PROBLEM STATEMENT = Resume the devotional on Psalm 77 from its last sentence, keeping its voice.

TEXT BLOCK =
- Opening Delimiter -
Reading: Psalm 77
For the director of music. For Jeduthun. Of Asaph. A psalm.
I cried out to God for help;
I cried out to God to hear me.
When I was in distress, I sought the Lord;
at night I stretched out untiring hands,
and I would not be comforted.
I remembered you, God, and I groaned;
I meditated, and my spirit grew faint.
You kept my eyes from closing;
I was too troubled to speak.
I thought about the former days,
the years of long ago;
I remembered my songs in the night.
My heart meditated and my spirit asked:
“Will the Lord reject forever?
Will he never show his favor again?
Has his unfailing love vanished forever?
Has his promise failed for all time?
Has God forgotten to be merciful?
Has he in anger withheld his compassion?” (NIV).
Sometimes in our walk of faith, we go through dark days. Answers to our prayers do not come quickly. We are left wondering if God even hears or cares. The opening verses of Psalm 77 reflect the psalmist’s mood of desolation, which approaches despair. The psalmist has more questions than the Lord has answers. At least that’s how it appears. “Will the Lord reject forever? Will he never show his favor again? Has his unfailing love vanished forever? Has his promise failed for all time? Has God forgotten to be merciful? Has he in anger withheld his compassion?”
Last Friday morning, I was on a pleasant spring walk through a quiet residential neighborhood with my sister. Suddenly without warning, I was struck by a car backing out of a driveway. In an instant, pleasure was replaced by searing pain. My right knee was skinned and bleeding. Ligaments in my left ankle were torn. Now I hobble about on crutches. Surgery may be needed.
- Closing Delimiter -
Dataset entries:
- Opening Delimiter -
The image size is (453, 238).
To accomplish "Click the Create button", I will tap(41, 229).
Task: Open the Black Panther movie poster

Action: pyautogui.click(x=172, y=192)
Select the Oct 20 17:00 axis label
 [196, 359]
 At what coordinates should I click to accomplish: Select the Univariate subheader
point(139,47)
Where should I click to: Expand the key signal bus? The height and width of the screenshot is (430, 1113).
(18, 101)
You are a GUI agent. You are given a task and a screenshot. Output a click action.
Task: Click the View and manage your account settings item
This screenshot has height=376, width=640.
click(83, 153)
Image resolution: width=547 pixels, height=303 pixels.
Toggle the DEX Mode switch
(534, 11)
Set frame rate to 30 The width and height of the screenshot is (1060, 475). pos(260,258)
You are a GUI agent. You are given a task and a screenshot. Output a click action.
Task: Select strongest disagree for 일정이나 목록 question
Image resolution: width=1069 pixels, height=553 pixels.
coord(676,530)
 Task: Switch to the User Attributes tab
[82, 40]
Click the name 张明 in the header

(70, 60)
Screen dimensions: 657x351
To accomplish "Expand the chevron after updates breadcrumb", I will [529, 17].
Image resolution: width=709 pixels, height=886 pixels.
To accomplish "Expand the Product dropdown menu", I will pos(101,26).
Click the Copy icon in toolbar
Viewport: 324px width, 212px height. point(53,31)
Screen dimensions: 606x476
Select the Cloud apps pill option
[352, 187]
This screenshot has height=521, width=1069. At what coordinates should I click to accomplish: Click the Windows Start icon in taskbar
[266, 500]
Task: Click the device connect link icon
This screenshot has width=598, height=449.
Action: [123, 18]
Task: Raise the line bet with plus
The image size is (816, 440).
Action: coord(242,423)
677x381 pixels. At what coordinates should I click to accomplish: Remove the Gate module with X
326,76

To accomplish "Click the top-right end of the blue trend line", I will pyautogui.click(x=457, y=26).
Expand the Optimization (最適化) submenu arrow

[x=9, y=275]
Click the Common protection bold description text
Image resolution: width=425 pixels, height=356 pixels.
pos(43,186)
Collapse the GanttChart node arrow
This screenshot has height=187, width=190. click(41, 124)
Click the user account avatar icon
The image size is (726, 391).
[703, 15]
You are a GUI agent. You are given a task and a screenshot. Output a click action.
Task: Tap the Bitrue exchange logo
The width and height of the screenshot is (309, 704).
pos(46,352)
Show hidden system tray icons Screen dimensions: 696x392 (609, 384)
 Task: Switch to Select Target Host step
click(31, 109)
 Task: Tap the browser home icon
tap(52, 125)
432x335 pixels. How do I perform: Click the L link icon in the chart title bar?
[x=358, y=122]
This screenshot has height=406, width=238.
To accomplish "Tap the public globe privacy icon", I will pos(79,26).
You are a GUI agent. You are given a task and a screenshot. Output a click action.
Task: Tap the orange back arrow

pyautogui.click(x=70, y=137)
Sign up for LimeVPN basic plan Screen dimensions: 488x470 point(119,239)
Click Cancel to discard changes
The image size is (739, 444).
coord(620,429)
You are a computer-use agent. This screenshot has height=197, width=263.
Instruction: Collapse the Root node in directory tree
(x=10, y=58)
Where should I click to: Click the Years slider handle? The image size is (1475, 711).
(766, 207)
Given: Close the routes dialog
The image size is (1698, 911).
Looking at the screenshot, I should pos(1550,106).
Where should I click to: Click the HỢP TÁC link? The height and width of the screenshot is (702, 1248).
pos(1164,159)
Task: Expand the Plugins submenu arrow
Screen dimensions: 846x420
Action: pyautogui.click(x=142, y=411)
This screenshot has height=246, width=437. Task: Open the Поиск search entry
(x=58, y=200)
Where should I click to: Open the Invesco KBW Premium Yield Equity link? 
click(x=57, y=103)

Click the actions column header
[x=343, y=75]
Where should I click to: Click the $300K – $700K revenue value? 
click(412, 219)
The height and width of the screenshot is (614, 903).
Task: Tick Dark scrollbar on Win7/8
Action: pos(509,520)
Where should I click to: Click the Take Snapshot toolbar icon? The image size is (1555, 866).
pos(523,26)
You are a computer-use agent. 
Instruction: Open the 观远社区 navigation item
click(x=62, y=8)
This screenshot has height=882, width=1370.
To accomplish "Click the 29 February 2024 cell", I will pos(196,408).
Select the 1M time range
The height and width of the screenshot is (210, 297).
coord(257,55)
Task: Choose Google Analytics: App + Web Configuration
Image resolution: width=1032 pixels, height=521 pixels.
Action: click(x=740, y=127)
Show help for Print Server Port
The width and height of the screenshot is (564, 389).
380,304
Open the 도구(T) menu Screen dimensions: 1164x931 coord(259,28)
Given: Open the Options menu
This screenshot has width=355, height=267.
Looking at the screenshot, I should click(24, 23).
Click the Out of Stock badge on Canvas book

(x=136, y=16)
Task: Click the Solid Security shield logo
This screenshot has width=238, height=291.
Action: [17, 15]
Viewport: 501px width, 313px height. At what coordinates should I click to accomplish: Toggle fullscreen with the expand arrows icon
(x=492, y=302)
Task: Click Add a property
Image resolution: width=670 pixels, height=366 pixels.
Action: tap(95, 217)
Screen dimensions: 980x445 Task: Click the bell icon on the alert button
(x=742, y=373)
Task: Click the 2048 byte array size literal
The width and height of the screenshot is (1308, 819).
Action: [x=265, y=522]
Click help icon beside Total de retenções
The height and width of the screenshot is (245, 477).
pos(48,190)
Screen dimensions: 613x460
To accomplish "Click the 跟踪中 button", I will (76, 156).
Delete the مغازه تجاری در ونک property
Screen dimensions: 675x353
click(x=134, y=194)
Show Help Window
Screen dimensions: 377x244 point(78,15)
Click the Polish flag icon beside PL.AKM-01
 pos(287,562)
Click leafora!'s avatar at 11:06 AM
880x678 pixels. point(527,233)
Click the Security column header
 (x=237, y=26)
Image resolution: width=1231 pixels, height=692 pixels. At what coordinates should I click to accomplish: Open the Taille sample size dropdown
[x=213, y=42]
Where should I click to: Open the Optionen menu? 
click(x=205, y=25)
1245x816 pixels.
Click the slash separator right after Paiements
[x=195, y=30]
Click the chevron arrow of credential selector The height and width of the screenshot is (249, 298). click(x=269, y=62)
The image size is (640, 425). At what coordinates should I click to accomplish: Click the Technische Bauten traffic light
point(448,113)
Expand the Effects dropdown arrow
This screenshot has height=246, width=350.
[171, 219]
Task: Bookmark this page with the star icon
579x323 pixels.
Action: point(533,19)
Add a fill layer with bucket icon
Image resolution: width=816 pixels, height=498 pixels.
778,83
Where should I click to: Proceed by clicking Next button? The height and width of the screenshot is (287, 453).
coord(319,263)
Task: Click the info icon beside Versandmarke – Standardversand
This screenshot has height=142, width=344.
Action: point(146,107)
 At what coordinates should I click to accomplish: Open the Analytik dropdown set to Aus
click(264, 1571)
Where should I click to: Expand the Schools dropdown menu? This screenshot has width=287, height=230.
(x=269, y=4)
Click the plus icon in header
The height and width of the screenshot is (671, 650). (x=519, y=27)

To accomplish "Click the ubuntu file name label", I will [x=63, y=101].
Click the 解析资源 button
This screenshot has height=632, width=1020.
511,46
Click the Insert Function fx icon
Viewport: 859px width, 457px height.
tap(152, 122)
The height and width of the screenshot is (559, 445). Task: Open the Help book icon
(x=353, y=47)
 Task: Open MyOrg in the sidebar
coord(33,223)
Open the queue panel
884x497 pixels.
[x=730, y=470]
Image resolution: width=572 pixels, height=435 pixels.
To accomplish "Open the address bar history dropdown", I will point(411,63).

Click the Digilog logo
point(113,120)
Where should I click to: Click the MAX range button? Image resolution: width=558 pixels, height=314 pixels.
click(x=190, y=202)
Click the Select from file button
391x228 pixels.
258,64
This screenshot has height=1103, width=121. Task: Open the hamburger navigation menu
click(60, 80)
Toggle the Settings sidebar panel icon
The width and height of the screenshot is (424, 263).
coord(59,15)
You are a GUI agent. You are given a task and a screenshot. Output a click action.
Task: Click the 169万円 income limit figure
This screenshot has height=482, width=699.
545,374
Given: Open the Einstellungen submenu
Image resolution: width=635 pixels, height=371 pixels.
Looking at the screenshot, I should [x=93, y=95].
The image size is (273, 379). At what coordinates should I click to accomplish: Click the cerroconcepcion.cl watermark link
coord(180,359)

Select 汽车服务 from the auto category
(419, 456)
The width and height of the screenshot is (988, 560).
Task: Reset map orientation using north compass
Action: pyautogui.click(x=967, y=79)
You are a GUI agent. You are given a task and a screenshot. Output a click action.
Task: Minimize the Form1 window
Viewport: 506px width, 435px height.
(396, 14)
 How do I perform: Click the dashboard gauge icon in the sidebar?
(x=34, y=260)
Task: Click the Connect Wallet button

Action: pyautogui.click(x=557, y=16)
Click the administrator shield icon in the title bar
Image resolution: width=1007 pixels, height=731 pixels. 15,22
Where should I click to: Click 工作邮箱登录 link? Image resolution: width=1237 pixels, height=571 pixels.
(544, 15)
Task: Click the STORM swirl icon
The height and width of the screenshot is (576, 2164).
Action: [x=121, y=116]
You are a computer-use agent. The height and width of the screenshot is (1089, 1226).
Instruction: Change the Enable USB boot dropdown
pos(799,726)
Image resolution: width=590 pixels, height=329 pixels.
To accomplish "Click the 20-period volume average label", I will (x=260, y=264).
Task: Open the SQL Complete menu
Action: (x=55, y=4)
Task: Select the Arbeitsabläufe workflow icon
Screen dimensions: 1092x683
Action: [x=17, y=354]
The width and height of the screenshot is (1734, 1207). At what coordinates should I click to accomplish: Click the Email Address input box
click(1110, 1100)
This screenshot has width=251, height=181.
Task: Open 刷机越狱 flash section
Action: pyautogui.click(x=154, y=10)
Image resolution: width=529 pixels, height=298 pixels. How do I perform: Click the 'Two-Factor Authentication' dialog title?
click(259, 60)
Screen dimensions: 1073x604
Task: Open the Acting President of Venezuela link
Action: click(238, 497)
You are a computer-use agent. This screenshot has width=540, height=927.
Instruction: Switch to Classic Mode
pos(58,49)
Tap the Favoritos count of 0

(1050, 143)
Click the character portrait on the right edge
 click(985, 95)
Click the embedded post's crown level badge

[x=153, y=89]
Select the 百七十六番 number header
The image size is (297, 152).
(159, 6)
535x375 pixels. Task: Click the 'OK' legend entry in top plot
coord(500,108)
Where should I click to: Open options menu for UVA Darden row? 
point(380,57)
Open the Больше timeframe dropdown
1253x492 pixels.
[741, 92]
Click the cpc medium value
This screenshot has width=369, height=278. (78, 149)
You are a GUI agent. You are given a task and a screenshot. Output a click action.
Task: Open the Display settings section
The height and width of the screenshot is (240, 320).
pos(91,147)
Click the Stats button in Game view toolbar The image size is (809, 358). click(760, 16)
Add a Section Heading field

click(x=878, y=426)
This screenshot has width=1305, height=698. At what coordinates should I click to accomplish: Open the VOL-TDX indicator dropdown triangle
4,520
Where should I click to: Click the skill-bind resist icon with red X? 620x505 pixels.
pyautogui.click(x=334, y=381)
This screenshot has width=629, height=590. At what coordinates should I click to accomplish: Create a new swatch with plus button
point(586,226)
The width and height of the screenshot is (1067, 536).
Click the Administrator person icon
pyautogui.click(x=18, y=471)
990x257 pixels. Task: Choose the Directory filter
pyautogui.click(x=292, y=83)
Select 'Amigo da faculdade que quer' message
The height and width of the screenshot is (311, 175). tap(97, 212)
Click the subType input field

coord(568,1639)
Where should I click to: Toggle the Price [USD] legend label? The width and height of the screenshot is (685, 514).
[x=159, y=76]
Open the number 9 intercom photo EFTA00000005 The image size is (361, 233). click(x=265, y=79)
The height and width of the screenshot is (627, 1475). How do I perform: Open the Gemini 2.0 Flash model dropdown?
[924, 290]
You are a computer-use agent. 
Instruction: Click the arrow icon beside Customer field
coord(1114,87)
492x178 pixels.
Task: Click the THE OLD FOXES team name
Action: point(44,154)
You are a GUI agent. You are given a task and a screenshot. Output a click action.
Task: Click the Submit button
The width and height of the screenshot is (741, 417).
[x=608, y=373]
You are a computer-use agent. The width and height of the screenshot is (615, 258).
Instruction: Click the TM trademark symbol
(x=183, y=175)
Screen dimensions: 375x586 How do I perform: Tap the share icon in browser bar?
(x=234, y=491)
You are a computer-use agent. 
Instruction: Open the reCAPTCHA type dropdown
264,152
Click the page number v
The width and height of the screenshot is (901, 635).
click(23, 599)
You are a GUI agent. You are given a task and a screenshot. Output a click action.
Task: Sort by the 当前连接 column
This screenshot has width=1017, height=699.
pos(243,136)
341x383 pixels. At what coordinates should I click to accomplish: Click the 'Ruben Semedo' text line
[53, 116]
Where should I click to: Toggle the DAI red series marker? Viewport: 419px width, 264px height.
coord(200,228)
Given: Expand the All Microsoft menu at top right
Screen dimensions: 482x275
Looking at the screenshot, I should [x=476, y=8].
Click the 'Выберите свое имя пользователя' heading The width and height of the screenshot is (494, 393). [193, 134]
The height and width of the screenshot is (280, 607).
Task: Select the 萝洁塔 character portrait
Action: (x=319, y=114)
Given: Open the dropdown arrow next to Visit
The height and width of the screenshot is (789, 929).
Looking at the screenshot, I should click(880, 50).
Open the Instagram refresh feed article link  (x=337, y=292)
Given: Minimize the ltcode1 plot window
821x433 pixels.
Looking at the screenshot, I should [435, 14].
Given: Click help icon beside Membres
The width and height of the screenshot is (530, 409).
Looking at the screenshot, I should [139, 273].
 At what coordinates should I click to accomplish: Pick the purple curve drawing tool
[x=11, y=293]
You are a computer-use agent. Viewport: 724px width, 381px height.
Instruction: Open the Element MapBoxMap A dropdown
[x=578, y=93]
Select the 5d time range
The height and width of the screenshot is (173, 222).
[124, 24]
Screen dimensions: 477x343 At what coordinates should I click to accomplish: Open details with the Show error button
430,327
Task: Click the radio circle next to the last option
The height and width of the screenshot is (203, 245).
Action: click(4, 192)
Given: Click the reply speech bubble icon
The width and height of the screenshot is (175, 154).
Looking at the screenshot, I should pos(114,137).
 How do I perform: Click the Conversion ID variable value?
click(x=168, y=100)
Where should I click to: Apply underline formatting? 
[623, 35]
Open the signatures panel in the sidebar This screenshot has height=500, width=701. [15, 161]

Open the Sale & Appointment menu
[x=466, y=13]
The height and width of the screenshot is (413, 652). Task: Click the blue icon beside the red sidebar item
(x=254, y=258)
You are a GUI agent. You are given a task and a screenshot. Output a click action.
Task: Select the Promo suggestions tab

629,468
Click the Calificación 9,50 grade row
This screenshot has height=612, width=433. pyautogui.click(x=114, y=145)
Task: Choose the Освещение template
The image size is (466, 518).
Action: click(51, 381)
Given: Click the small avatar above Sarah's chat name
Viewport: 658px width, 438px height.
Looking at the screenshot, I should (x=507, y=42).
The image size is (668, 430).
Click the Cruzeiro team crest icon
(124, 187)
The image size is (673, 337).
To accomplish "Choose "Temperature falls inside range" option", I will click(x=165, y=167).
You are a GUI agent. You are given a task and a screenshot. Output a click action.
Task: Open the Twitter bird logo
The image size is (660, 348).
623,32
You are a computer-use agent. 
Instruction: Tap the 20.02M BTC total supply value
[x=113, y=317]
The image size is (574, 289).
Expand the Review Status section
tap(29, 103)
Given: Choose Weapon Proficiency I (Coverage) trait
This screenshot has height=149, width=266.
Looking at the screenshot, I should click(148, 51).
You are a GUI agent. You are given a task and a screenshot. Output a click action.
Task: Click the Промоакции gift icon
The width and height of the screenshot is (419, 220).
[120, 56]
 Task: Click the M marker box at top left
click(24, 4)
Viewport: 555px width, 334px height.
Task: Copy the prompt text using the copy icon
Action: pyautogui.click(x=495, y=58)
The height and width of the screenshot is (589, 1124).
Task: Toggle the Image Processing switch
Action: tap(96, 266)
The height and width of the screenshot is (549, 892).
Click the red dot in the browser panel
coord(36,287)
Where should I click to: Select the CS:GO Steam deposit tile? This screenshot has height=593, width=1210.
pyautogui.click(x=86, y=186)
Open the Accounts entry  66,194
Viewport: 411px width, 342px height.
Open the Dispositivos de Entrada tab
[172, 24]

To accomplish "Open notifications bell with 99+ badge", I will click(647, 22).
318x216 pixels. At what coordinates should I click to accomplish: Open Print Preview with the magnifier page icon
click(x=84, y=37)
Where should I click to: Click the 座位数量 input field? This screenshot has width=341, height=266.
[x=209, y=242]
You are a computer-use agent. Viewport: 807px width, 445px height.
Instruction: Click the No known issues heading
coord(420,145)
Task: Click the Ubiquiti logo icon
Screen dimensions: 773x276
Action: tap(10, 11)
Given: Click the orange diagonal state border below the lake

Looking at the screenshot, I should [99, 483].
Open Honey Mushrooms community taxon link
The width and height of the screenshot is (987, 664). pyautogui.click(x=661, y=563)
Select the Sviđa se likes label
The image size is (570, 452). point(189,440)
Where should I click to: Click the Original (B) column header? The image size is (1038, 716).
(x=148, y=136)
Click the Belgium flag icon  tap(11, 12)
- Closing Delimiter -
EXERCISE ANSWER =
Like the psalmist, my week since the accident has been filled with questions. Questions by police officers. Questions by family members and friends. Questions by insurance claim specialists. Questions by doctors. And in my quiet moments, I have had a few questions for the Lord, “Why did you allow this to happen? What should my response be? How long will this pain last? When will I be able to walk normally again? Did I do something wrong to bring on this pain?”
Response: LORD God, I don’t have the answers. You do. Your word tells me to “give thanks in all circumstances; for this is God’s will for you in Christ Jesus” (1 Thessalonians 5:18). Help me to do just that in these circumstances. You are always worthy of praise even when I don’t understand. Amen.
Your Turn: Do you have questions for God when life seems to go off the rails?
Note: This post was written over a year ago. I have fully recovered from the accident though the process was slow and painful. In it all God was with me.